"It's closed," Sal explained as he touched the switch, "because they've got the air-conditioning on inside. Scratch a big-ship man," he added, smiling to take the sting out of the words, "and you find a pussy."
A puff of cool air spilled down the companionway as the immensely thick hatch cycled open. It revived Johnnie like a bucket of cold water. He wasn't sure that the constant change from Venus-ambient to artificially-comfortable wasn't a lot less healthy than acclimating to the natural temperature—
But for now it sure felt good.
There were six men already present on the bridge.

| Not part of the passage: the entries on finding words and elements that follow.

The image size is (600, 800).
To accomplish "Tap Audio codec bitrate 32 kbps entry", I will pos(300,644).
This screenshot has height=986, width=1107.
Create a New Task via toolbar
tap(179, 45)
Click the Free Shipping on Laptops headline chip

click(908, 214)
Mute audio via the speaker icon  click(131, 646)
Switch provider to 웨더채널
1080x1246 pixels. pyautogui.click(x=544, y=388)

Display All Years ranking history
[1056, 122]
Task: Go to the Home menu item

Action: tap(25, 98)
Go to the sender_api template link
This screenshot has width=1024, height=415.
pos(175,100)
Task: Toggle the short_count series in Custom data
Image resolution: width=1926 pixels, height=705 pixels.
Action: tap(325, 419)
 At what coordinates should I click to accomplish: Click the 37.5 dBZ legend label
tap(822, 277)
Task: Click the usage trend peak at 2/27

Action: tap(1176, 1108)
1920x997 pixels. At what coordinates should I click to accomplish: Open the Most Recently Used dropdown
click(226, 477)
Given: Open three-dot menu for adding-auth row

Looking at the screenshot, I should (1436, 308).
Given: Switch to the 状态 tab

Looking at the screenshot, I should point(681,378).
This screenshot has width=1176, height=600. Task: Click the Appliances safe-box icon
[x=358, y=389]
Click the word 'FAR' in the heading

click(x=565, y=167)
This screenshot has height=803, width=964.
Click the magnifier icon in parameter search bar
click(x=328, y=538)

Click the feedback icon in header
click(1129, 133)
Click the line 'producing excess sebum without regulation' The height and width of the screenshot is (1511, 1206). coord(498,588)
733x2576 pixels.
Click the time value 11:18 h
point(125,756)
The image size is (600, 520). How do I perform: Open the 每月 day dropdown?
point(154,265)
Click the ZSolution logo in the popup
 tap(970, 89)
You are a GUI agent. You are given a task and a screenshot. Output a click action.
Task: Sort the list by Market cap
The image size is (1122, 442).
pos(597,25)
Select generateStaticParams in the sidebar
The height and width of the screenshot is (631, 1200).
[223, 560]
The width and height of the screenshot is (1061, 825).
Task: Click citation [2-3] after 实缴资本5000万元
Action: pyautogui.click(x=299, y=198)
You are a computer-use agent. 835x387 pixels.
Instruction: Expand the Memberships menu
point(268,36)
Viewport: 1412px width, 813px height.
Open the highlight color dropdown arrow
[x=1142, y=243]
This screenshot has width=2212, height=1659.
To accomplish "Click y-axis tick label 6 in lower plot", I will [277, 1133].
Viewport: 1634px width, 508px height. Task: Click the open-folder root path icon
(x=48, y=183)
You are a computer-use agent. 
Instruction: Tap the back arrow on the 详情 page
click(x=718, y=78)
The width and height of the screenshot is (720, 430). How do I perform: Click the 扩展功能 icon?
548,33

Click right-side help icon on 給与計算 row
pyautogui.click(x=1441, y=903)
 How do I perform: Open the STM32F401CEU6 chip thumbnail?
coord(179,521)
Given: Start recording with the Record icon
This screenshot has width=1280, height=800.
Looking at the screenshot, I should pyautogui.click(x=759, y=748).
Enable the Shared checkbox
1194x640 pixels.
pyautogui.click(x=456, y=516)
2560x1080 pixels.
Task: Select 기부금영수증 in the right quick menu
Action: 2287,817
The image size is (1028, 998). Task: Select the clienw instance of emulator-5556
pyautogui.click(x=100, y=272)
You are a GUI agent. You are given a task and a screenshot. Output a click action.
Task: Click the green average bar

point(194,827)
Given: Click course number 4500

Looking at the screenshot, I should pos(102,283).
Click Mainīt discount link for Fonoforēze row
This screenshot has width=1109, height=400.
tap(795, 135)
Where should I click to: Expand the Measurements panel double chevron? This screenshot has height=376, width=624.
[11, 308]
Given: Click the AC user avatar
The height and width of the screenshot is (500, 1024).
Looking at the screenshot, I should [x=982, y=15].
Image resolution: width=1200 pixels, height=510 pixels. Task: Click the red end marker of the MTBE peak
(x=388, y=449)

One of them was the senior lieutenant acting as Officer of the Day. The armored shutters were raised so that Johnnie could look out at the harbor area through glazed slits; but it seemed to him that the banks of displays, both flat-screen and holographic, gave a better view.
The OOD was talking to a control console. He looked up and frowned as the ensigns entered the bridge. "Roger," he said as his right hand threw switches. "Roger. Out."
"Just showing a visitor the
Holy Trinity
, sir," Sal said cheerfully, before the lieutenant could ask.
"Well, keep out of the way, will you?" the senior officer said sourly. "Base wants us to help with the yard work."
"Turret Eye-Eye live, sir," said a technician at another console.
"Bring it to seventeen degrees until they give us final corrections," the OOD instructed. "They'll pipe them in, they say. And load with incendiaries."
"That's the forward starboard five-point-two-five turret," Sal explained, though Johnnie had already figured out the reference. "There's four secondary turrets on either side amidships."
"Want me to ready Beta Battery, sir?" called a junior lieutenant from the far wing of the bridge.
"No, I do
not
want you to light the main drives, Janos," the OOD snapped. "Besides, for what they want, the secondaries'll do a better job than the railguns would."
There was a horrible squeal of dragging metal, through the fabric of the ship as well as the air. The turret's superconducting gimbals had not come up to full power before the mechanism started to turn.
"That ought to be repaired!" the OOD said.
"It has been, sir," replied the man at the gunnery board. "That mount, it always does that. I think it's the power connections to—"
"Mark!" said the OOD.
A pattern of lines overlay a map display on the active gunnery screen. They shifted suddenly without any action by the tech at the console. The ship vibrated as gears drove Turret II a few seconds of fine adjustment.
Johnnie stepped to the window. The glazed slit was eight inches high, but the thirty-two-inch bridge armor it peered through made the opening seem as narrow as the slots in a jalousie.
The
Holy Trinity
was deep within the bay and closer to the northern side than the main occupied area on the south. That was desirable for the present purpose, since the mile or more the shells had to travel would give them a chance to stabilize, thus limiting the chances of a wild round. The 5.25-inch guns were only secondary armament for a dreadnought, but their shells were big enough to cause real problems if they landed among the base defenses they were firing to support.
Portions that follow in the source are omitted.